Testing test releases: do not update

Mike A. Harris mharris at redhat.com
Thu Feb 26 22:16:05 UTC 2004


On Tue, 24 Feb 2004, Robert P. J. Day wrote:

>> I think that Robert Day's initial point is correct. If there is no
>> stable baseline then testers are constantly finding superficial bugs;
>> deep bugs that take hours of testing will never get reached. Alan Cox is
>> also right when he states that a tester should check against the current
>> state of rawhide before he reports a bug.
>
>the more i read posted on this, the more i'm coming to sort of
>understand the other positions so, yes, i'm starting to
>understand the philosophy of, this early in the release process,
>just drive all of the changes out there and see what breaks.

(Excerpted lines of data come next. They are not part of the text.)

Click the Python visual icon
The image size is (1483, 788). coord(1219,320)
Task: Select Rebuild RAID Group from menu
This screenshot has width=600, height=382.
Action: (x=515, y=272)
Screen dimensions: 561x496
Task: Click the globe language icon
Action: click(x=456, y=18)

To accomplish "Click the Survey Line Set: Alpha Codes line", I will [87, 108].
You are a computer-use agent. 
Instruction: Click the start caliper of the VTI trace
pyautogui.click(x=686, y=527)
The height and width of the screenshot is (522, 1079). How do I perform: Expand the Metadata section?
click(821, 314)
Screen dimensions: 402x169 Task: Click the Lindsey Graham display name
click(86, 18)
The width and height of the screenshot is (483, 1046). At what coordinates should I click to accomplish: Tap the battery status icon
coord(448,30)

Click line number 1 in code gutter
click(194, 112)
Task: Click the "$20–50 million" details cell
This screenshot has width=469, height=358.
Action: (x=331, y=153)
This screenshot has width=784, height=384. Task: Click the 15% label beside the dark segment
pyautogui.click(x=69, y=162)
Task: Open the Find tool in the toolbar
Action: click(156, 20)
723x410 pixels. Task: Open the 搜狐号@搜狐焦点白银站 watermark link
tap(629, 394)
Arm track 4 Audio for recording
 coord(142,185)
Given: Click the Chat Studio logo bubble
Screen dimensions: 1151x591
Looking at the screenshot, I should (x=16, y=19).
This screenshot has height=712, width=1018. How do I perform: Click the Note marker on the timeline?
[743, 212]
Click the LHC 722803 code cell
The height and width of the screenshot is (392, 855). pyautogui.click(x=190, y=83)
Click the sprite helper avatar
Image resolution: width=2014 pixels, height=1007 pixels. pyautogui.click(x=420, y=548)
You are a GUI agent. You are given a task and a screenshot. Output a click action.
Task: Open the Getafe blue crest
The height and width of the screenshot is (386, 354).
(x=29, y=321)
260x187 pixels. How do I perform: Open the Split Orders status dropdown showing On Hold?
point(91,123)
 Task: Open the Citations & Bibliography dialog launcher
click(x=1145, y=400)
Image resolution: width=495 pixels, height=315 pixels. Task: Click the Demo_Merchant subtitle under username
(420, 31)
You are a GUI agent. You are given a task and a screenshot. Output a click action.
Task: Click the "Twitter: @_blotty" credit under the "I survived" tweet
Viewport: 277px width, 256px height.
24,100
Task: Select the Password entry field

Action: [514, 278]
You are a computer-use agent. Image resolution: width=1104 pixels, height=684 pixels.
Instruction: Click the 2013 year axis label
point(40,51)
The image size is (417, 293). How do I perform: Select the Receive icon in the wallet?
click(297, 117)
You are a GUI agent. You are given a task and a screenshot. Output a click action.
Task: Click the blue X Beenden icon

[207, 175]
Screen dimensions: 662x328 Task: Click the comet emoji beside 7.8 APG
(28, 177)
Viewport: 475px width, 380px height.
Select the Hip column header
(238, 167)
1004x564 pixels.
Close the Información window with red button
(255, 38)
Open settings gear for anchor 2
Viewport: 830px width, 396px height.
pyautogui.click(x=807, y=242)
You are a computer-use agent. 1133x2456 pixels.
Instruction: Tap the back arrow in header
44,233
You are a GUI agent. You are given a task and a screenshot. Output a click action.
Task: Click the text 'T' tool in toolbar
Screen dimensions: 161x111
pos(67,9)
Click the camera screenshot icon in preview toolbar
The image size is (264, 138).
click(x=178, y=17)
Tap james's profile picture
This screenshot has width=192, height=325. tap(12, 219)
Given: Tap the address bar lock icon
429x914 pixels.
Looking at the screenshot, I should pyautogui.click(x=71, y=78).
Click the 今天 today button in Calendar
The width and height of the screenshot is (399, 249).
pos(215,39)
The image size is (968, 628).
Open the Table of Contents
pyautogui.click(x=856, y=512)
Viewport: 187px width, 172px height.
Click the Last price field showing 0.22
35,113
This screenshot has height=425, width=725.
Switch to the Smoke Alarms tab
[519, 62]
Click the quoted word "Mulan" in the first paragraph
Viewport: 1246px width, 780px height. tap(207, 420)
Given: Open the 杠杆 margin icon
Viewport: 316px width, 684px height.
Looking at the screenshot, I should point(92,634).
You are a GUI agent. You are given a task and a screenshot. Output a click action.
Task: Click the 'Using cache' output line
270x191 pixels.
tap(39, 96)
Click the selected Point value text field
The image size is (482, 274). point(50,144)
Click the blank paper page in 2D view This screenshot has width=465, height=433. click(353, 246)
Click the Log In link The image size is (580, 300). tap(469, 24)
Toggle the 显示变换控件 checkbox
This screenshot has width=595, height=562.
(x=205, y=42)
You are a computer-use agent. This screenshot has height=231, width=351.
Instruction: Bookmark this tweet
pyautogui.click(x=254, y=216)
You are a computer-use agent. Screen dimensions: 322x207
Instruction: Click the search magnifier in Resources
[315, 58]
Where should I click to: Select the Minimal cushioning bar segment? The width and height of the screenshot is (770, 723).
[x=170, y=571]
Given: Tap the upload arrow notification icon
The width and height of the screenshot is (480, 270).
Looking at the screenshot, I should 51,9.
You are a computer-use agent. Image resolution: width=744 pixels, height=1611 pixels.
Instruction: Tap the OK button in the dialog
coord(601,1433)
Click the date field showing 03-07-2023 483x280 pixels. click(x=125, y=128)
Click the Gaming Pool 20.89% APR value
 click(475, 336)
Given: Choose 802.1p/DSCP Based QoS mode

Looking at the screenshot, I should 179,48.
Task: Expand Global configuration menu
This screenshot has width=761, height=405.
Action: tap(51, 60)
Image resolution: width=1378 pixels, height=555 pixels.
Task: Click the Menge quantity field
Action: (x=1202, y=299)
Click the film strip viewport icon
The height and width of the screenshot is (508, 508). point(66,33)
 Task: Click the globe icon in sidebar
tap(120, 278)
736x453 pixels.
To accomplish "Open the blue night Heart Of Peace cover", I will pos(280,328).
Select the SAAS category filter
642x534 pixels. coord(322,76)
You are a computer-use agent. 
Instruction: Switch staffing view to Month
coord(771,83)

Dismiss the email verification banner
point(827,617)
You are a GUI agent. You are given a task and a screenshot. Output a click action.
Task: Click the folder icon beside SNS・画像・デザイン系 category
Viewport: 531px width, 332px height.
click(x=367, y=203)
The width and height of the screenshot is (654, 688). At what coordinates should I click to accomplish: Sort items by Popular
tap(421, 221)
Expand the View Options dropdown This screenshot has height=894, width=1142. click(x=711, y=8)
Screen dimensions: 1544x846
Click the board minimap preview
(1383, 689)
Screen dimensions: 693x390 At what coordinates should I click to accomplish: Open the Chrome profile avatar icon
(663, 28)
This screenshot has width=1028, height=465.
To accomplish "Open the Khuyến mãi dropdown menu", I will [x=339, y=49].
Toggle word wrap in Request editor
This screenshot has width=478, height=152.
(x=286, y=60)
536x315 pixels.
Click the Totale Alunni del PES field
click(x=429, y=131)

That's how it has been for 10 years.  I'm not sure why some
people think the processes that have been used all this time are
all of a sudden bad.  Perhaps people just do not understand the 
procedures and what to expect.


>but i guess it means that, unlike previous test releases from
>red hat, these early test releases really are unusable as
>*anything* but test platforms.

Ah, but in the past, the public only got to see beta release 4, 
5, and 6.  The first 2-3 betas that destroyed the universe, were 
not public, and so you did not see the level of breakage that 
occured in earlier betas.  Now things are even more open, and 
people who elect to see the level of breakage in early betas, can 
now do so.  Those who do not want to see high level of breakage, 
should really sit out a few test releases and wait for the OS to 
stabilize.  Or should only test low-risk packages individually, 
and not make changes to their core OS that could break 
everything.

>as i mentioned in a previous post, it used to be that ambitious
>testers would just flat out install the test release, knowing
>that it would have problems, but they'd be prepared to deal with
>that, *knowing* that as bugs were reported and patches issued,
>their systems would slowly get more and more stable, and their
>lives would return to normal.  well, as normal as testers' lives
>get.

In the past though, as indicated above, the initial betas weren't 
public, and so you never got to see just how broken things can 
get.  ;o)


>but with this new fedora approach, that's just not true anymore,
>at least for the first release or two.  if one is constantly
>updating against rawhide, then you have to assume that, as some
>things get fixed, others will get broken.  which makes it pretty
>much impossible to use such a system for useful work, no?  not a
>complaint, just an observation.  :-)

That's a fair observation, but you should be aware that this is
absolutely no different than any previous OS release, other than
the fact it is an open process now.  We _NEED_ wider testing than
we can do internally alone in order to get things in a more
stable state.  That either means we do private beta releases with
a selected team of individuals who 100% accept the deal about the
chances of having a totally broken system for the private betas, 
or we make it open, and let people decide for themselves.  We 
chose the latter.  One thing we can _NOT_ do, is guarantee the 
stability of the OS, when it is in early development, which is 
where things are today.


>based on what i read, it's only toward the very end of the
>entire testing cycle (FC2-test3) that feature freezes start to
>kick in and we should see things returning to normal in
>preparation for the official release.